CONSIGNE ÉCRITE 1:
Traduisez en anglais la phrase suivante du texte sur Don Carlos : « C’est l’histoire présentée comme un mythe qui réunit à la fois les composantes de la réalité et de la fiction. »
CONSIGNE ÉCRITE 2:
Recopiez fidèlement le passage du texte sur Don Carlos qui commence aux mots « Le drame, le » et s’arrête après les mots « de la fiction. ».

------ EXTRAIT DU DOCUMENT

Le drame, le roman et la musique recréent et font revivre les événements historiques survenus à la cour d’Espagne entre 1566 et 1568, en pleine révolte des Pays-Bas contre l’absolutisme, tandis que se forgeait la liberté de conscience, fer de lance de la Réforme protestante. Ainsi, sous l’effet de l’imagination créatrice ou spontanément déformante des faits réels, naît un mythe moderne, dans lequel on perçoit en filigrane tensions, idéaux, exigences et contradictions spécifiques de l’Europe de la Renaissance puis du Romantisme. C’est l’histoire présentée comme un mythe qui réunit à la fois les composantes de la réalité et de la fiction.
Œuvre française, puisque commandée à GIUSEPPE VERDI par l’Opéra de Paris à l’occasion de l’Exposition Universelle de 1867, Don Carlos connut un nombre considérable d’avatars dès sa genèse. Pas moins de sept versions différentes ! Le metteur en scène Nicolas Joël décide, lors de la nouvelle production de 2005, de porter son choix sur la version dite de « Milan »1884 : pas de premier acte, ni de ballet, mais le livret est toujours de Joseph Méry et Camille du Locle d’après l’œuvre du fameux Friedrich von Schiller. Ce dernier écrit son roman en 1785, en même temps qu’il compose L’Hymne à la Joie qui fera partie de la IXè de Beethoven et portait symboliquement un autre titre : A la liberté. Question langue, « le français de Verdi est un français de commande. Revenir à l’italien dans Don Carlo, où les mots et les idées sont plus essentiels que dans chacun de ses ouvrages, c’est donc revenir à la musique natale de Verdi, à la langue qui épouse le mieux l’évidence de sa déclamation et la force de son éloquence. » Nicolas Joël
Maintenant, si vous pensez que l’opéra va vous éclairer sur ce morceau d’histoire, c’est raté car ce “minestrone“ n’a pas beaucoup à voir avec ceux des éléments historiques qui ont pu par la suite se révéler…véridiques !! Mais, peu importe, on est à l’opéra et non pas là pour suivre un cours sur l’histoire des royaumes et empires et cours européens au XVIè siècle, même s’il s’agit d’ « el siglo de oro ». Sinon, Fernand Braudel vous attend dans Civilisation et empires de la Méditerranée à l’époque de Philippe II !!

------------
------ DONNÉES

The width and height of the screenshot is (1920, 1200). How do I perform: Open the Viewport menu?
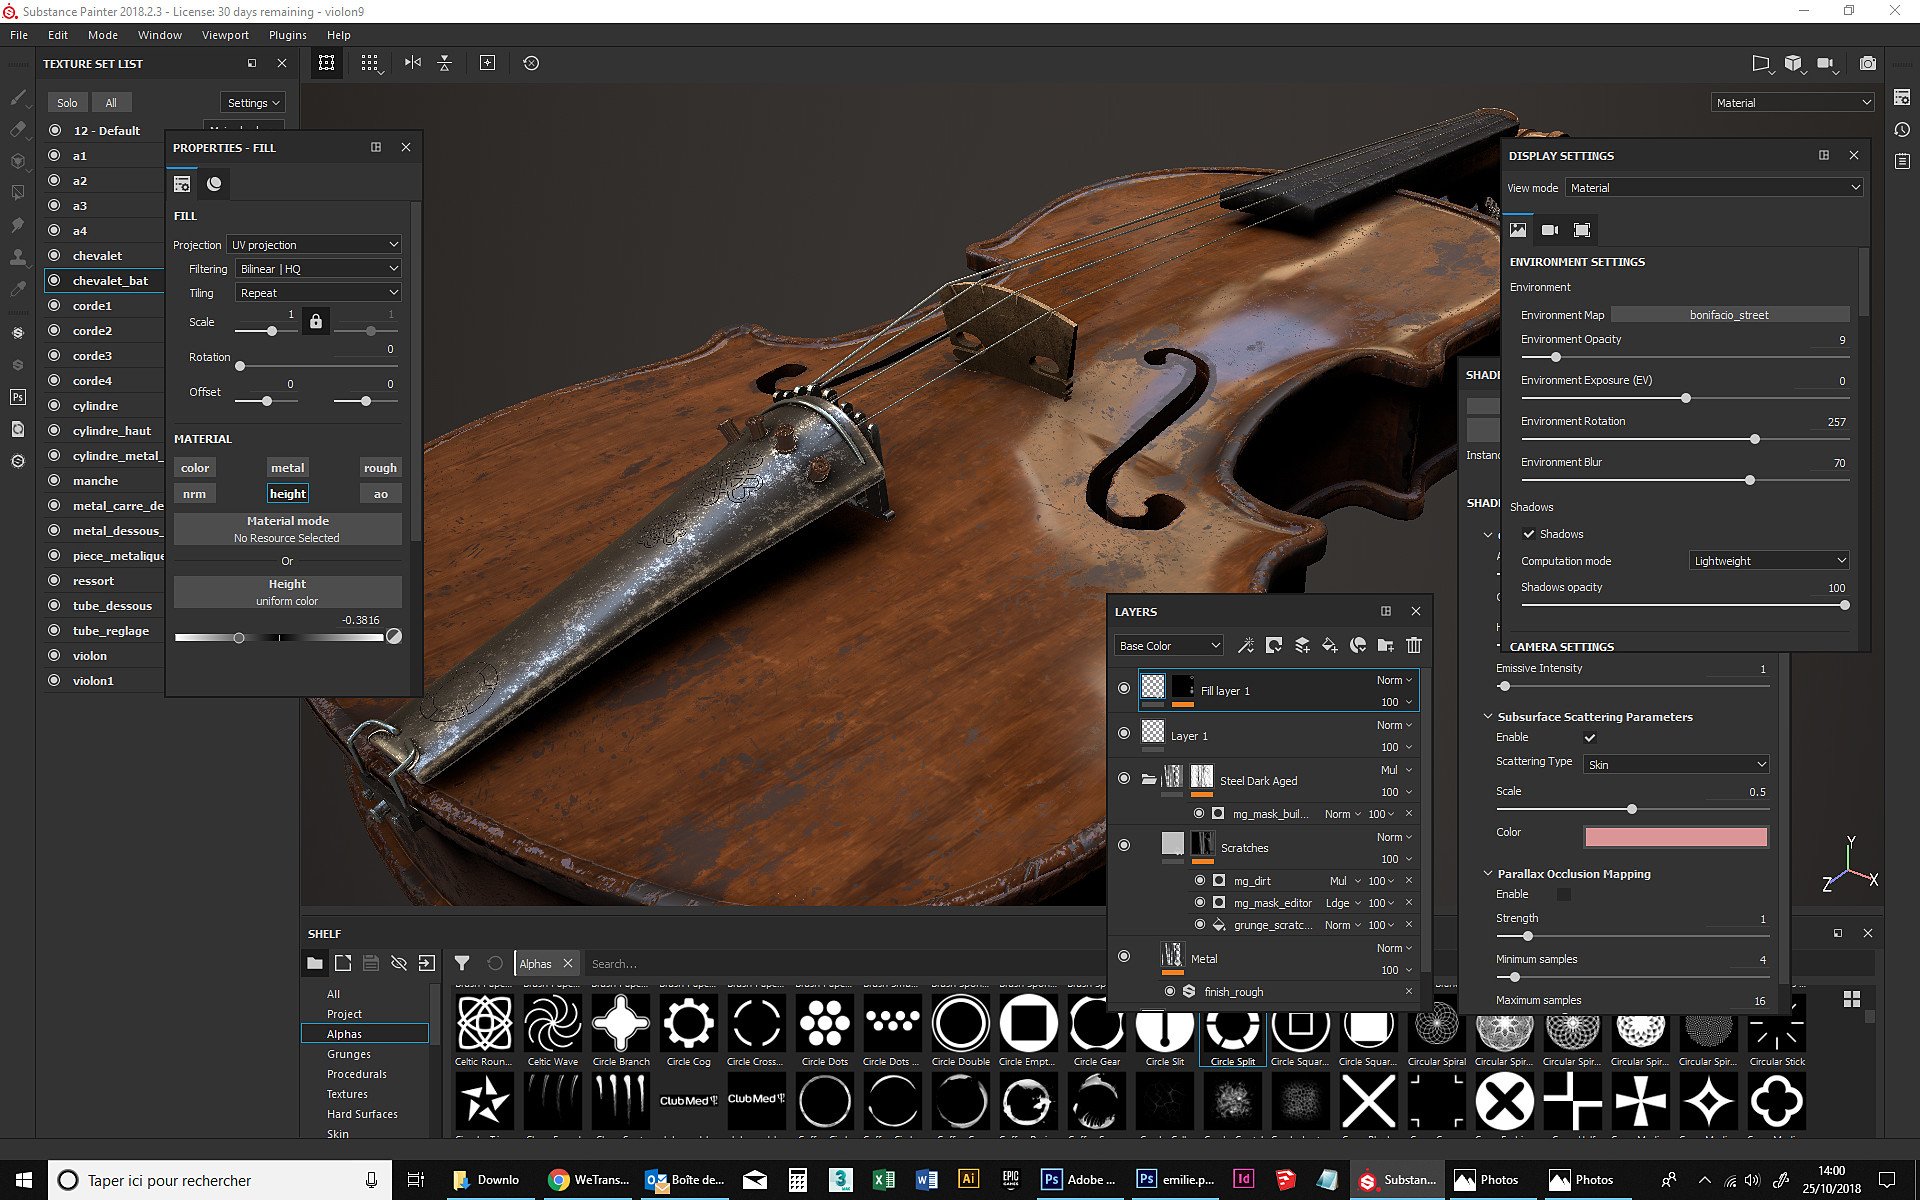point(225,35)
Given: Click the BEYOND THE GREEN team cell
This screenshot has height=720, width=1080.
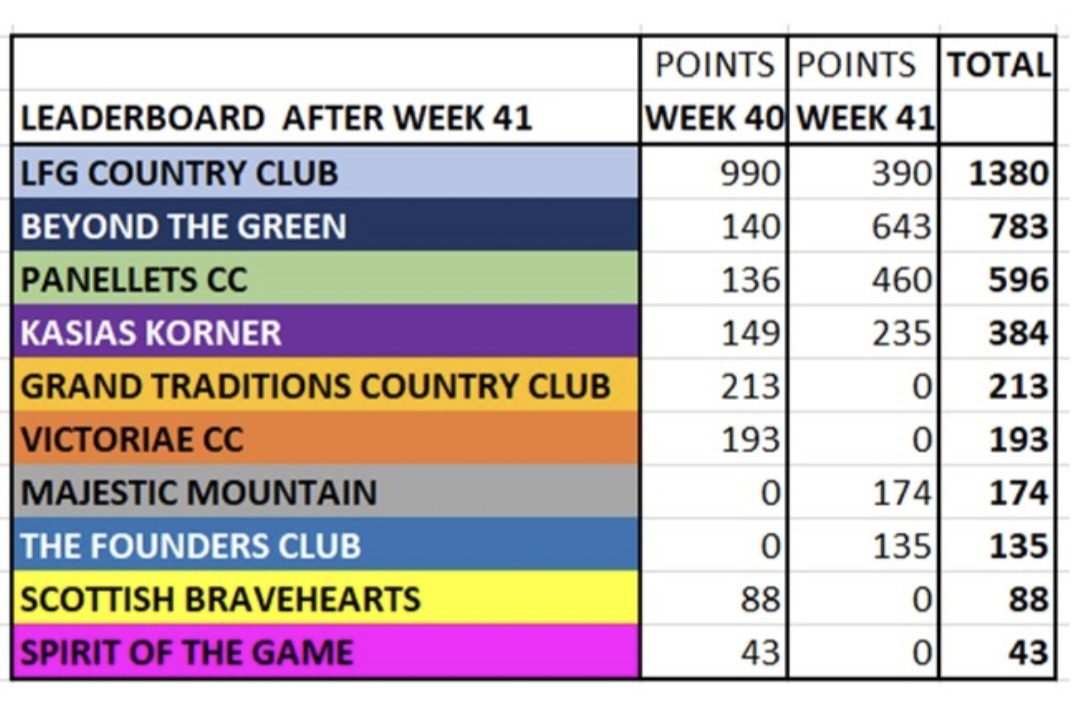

------------

RÉPONSE ÉCRITE 1:
It is history presented as a myth that brings together the components of both reality and fiction.

RÉPONSE ÉCRITE 2:
Le drame, le roman et la musique recréent et font revivre les événements historiques survenus à la cour d’Espagne entre 1566 et 1568, en pleine révolte des Pays-Bas contre l’absolutisme, tandis que se forgeait la liberté de conscience, fer de lance de la Réforme protestante. Ainsi, sous l’effet de l’imagination créatrice ou spontanément déformante des faits réels, naît un mythe moderne, dans lequel on perçoit en filigrane tensions, idéaux, exigences et contradictions spécifiques de l’Europe de la Renaissance puis du Romantisme. C’est l’histoire présentée comme un mythe qui réunit à la fois les composantes de la réalité et de la fiction.